Comme dans Maigret et la jeune morte, le commissaire ne dispose pas de grand-chose comme point de départ. Des lieux anonymes, la rue pour Louise, un immeuble voué à la démolition de l’impasse du Vieux-Four pour l’inconnu. Des vêtements de location pour la jeune femme, des hardes pour le clochard. Pourtant, par petites touches, à partir d’observations (les cheveux bien coupés de l’homme), de rapports d’expertise et, surtout d’enquêtes de voisinage dans les bars, les restaurants et auprès des concierges, un profil s’ébauche et la chair recouvre progressivement le squelette : Maigret façonne Vivien comme il a « construit » Louise.
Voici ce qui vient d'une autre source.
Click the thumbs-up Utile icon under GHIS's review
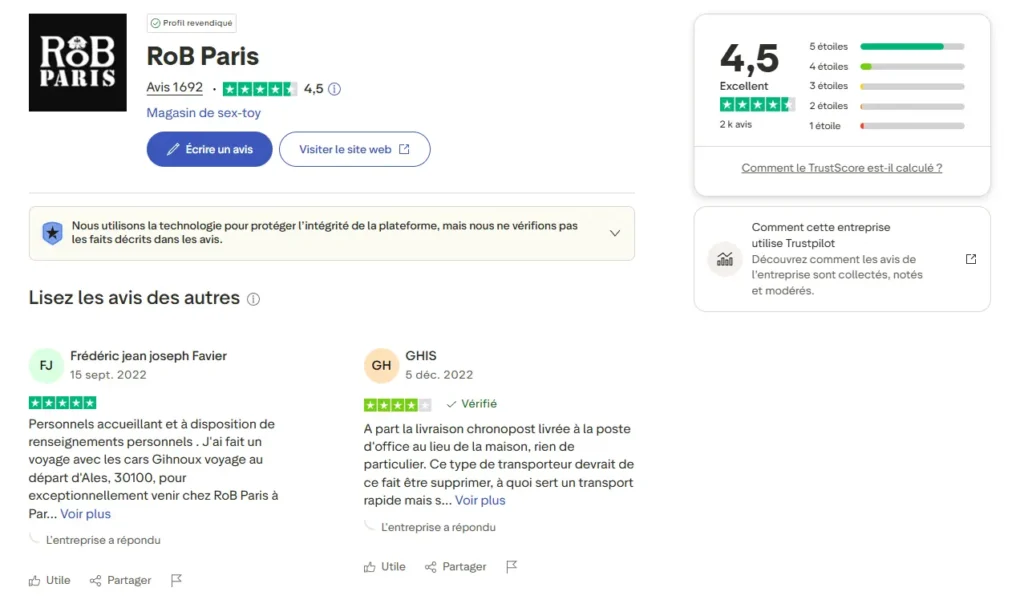 [x=371, y=567]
L’existence de l’homme que Maigret reconstitue l’amène à plonger vingt ans en arrière, et à finalement résoudre deux affaires criminelles. La double enquête alterne les investigations du présent (identification du corps, contacts avec la famille…) et les retours sur le passé pour tenter de comprendre ce qui s’est passé au cours de cette période. Ce qui implique de relire de vieux rapports d’enquêtes, de consulter les archives du Parisien libéré et de mobiliser les souvenirs de quelques rares témoins. Un travail fastidieux qui ne mène finalement pas loin, jusqu’à ce qu’un coup de téléphone anonyme (on n’en saura pas plus) agisse comme un deus ex machina en mettant Maigret sur la bonne voie. Pour les amateurs de romans policiers, le procédé est osé
Ce patient travail fait apparaître la personnalité d’un homme apparemment ordinaire, artisan, époux et père modèle, qu’un coup de folie amoureuse conduit au meurtre, à la déchéance et à la solitude. Celle-ci est ici vue comme une punition volontaire motivée par la double honte d’avoir abandonné sa famille et d’avoir tué. Vivien ne sombre pas comme d’autres dans la clochardisation : il reste propre, ne mendie pas, ne boit pas. Il ne fréquente pas non plus les femmes et les hommes à la dérive qui hantent le quartier des Halles. Pendant de longues années, il n’est qu’un homme seul qui vit ainsi une sorte d’expiation. Cette histoire navrante devient ainsi celle de deux vies ratées et de deux solitudes avec le personnage de Mahossier, lui aussi meurtrier, qui, une fois arrêté et abandonné par sa femme, se retrouve dans la situation qu’a connue Vivien vingt ans plus tôt. Une enquête qui laisse Maigret abattu, comme s’il n’avait pas pu raccommoder ces deux destins…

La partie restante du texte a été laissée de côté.